It might be valuable to spend some time here in these discussions and upon reflection inside your own organizations, to stand back and look at the Accreditation Criteria overall. Where we start you off with an educational request that you identify your own educational mission, your purpose and what your own expected results are, and then we lay out a framework, an algorithm, for the accredited provider to determine what practice-based needs their own learners have, by addressing a professional practice gap, by identifying a professional practice gap and then trying to understand what need underlies that gap.
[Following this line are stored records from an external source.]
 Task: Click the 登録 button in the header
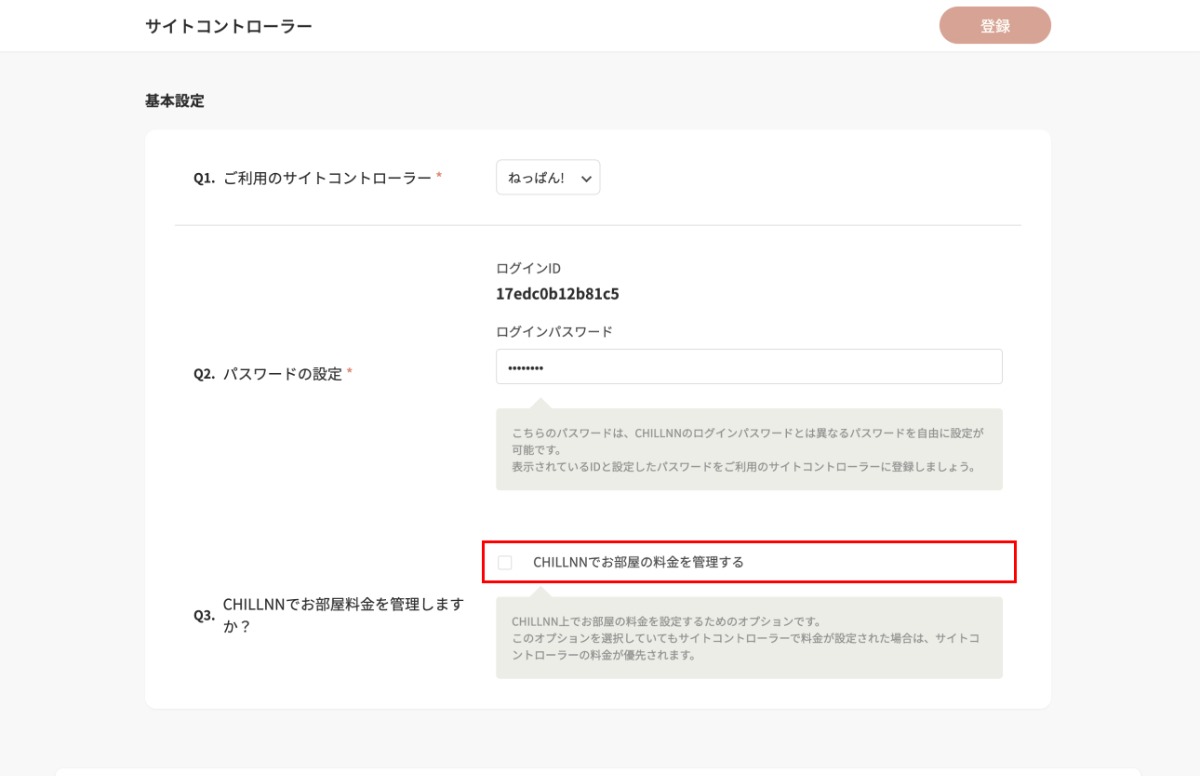pyautogui.click(x=994, y=26)
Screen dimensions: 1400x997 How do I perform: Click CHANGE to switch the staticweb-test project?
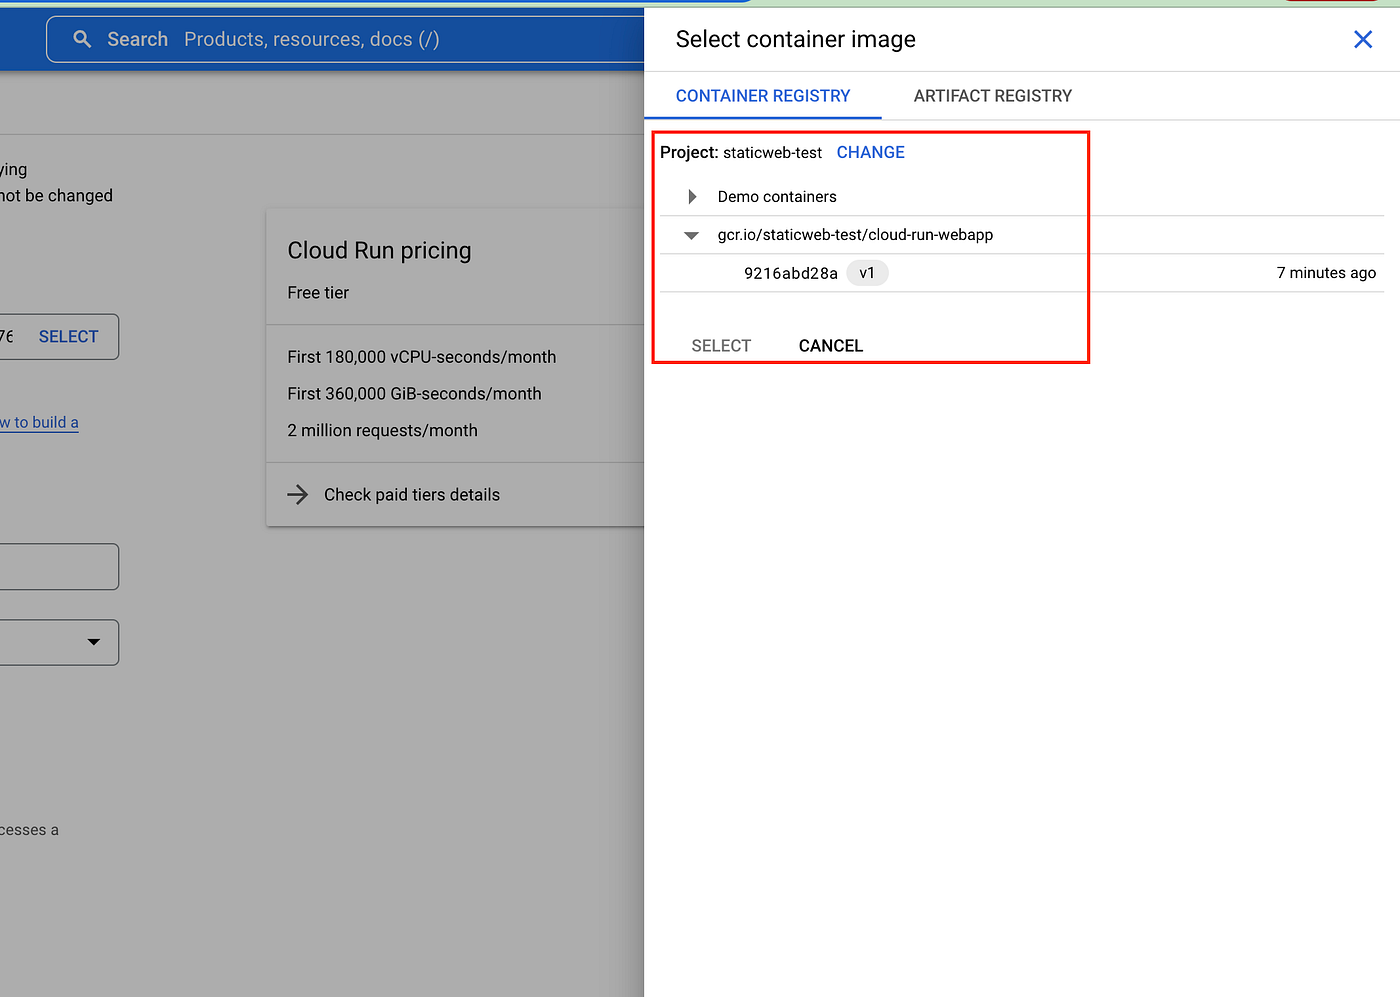(869, 152)
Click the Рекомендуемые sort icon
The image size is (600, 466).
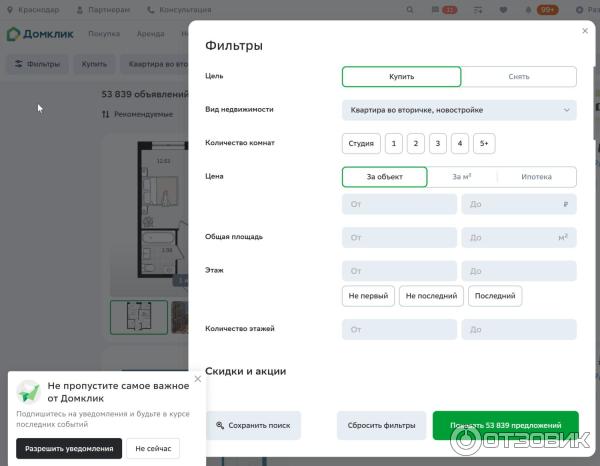coord(106,114)
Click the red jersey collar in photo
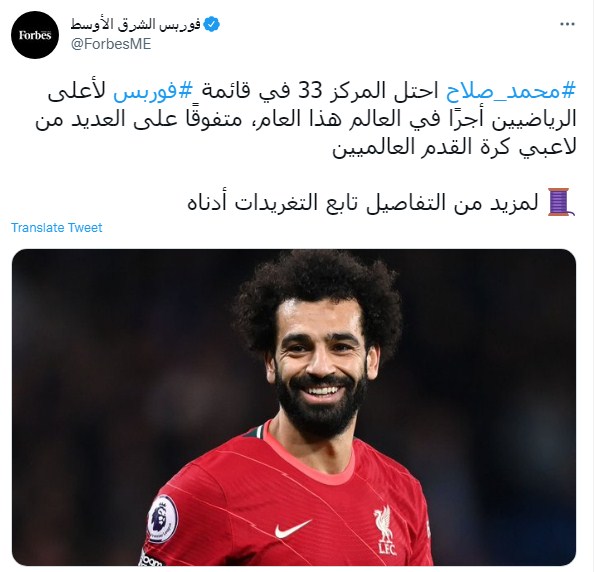Image resolution: width=598 pixels, height=572 pixels. [x=309, y=458]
We then ask you to plan your interventions to change something, to identify prospectively what it is that you want to change in your educational activities.
In all of those activities we say that they should match the scope of practice, that you should pick the format that matches your objective. If you’re trying to address a knowledge need, then use a lecture or a didactic session. If you’re trying to change how people think about something, they need to have small group sessions, they need to have periods of reflection, they need to have interactions with other experts. So, use the format that is the right one for what it is you are trying to accomplish.
And then it’s important, now in this day and age, with maintenance of certification, maintenance of licensure, requirements of the Joint Commission for continuing education, that you identify the desirable physician attributes or competencies that your education is trying to change or impact. It’s important to think about these things as you go forward prospectively, or after you’ve designed it to reflect back on and say: This is something that’s designed to change professionalism, to impact on the management of care. For you to understand the range of the competencies that you are addressing or desirable attributes but also to communicate it to your learners.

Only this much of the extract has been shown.